Minggu, 07 Oktober 2018

Perawat, Jangan Kerja Keluar Negeri!

Jangan keluar negeri kalau ingin kerja sesuka hati. Berangkat dan pulang semau sendiri. Selain bawa harga diri, juga nama ibu pertiwi.

Yang begitu? Banyak! Bilangnya ingin membanggakan keluarga, sampai di sana, ikut aturan yang berlaku saja tak mau. Merongrong minta pulang. Membuat kasus, diberendeng ke kantor polisi, akhirnya? Dipulangkan paksa.

Jangan kerja keluar negeri kalau tidak mau belajar bahasa baru. Sunda dan Jawa saja beda, padahal di pulau yang sama, apalagi di luar sana. Banyak negara yang punya bahasa sendiri. Meski masih di kawasan Timur Tengah, bahasa Saudi dan Mesir saja eww… bagai langit dan bumi.

Ingin ke Amerika, tapi bedain a i e saja kepalang bingung. Jangankan Bahasa Inggris, Bahasa Indonesia baku saja tak tahu. Berapa kali kita sebut kata: tolong, maaf dan terima kasih? Padahal attitude bisa dilihat dari cara berbicara.

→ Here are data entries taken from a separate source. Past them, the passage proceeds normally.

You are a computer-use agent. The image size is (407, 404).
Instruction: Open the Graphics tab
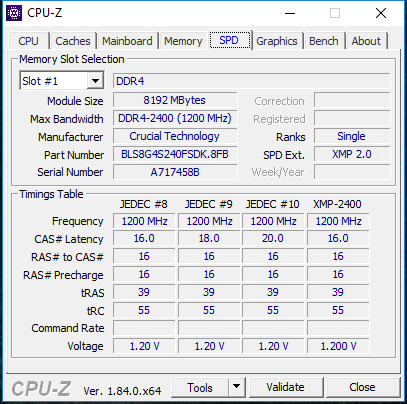[277, 41]
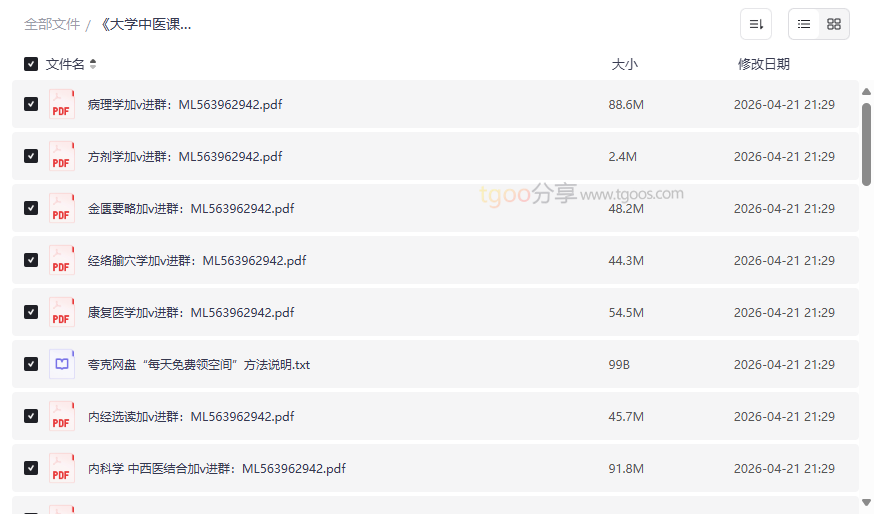Go to 全部文件 breadcrumb
Viewport: 874px width, 514px height.
52,24

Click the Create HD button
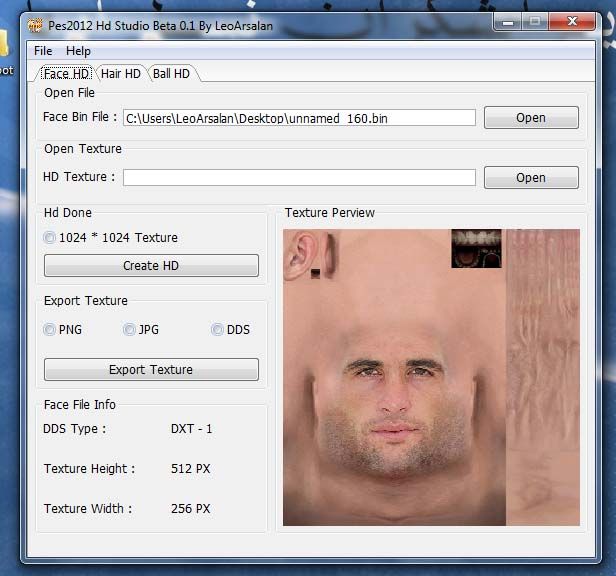tap(151, 265)
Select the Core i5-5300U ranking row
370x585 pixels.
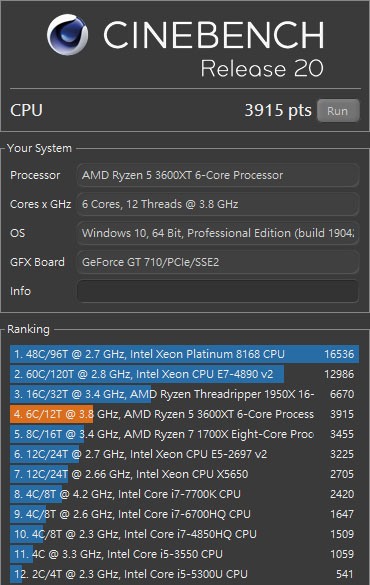(185, 574)
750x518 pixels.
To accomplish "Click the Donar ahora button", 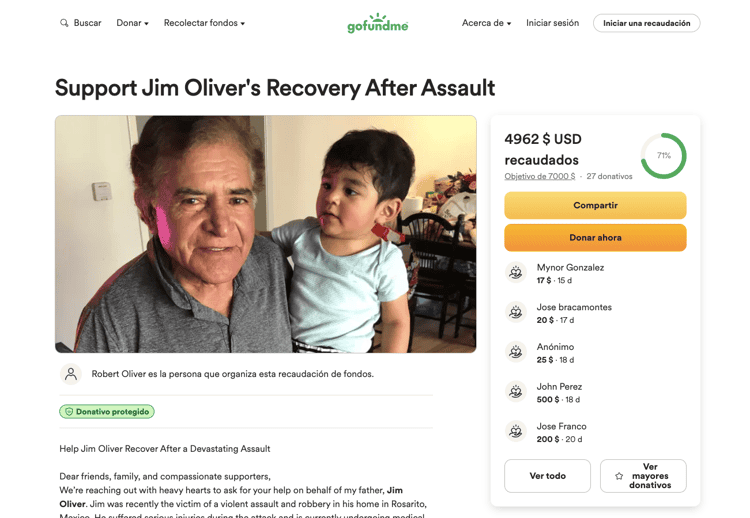I will click(x=595, y=238).
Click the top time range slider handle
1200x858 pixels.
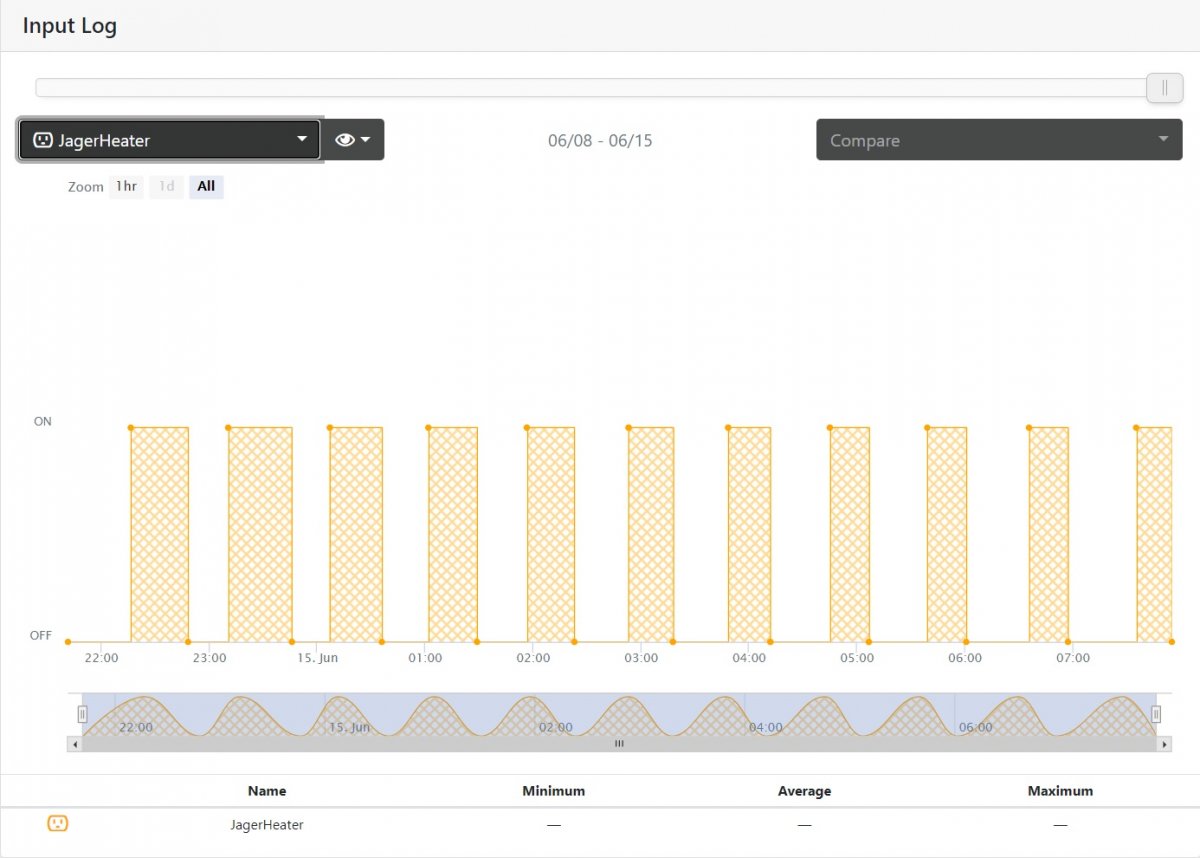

Jangan keluar negeri kalau baru datang ingin gaji berlipat-lipat. Dikiranya, asal di negara orang, gaji pasti puluhan juta. Padahal, yang namanya kerja, proses pangkat tetap ada. Ini itu saja masih harus didampingi, tapi inginnya dapat pesangon tinggi.

Kalau tak sesuai hati, koar-koar sana sini. PJTKI dan agency tak tepat janji. Dibawa pula ke KBRI. Yang mis-komunikasi satu orang, imbasnya ke mana-mana. Proses keberangkatan angkatan selanjutnya, dibekukan. Si doi bahagia, tuntutannya didengarkan, yang lainnya ambruk bertumpuk-tumpuk.

Jangan kerja keluar negeri, kalau setiap ada masalah langsung ngeluh kanan kiri. Cobalah berdiskusi dengan partner kerja, lalu ajukan ke atasan. Selesaikan baik-baik.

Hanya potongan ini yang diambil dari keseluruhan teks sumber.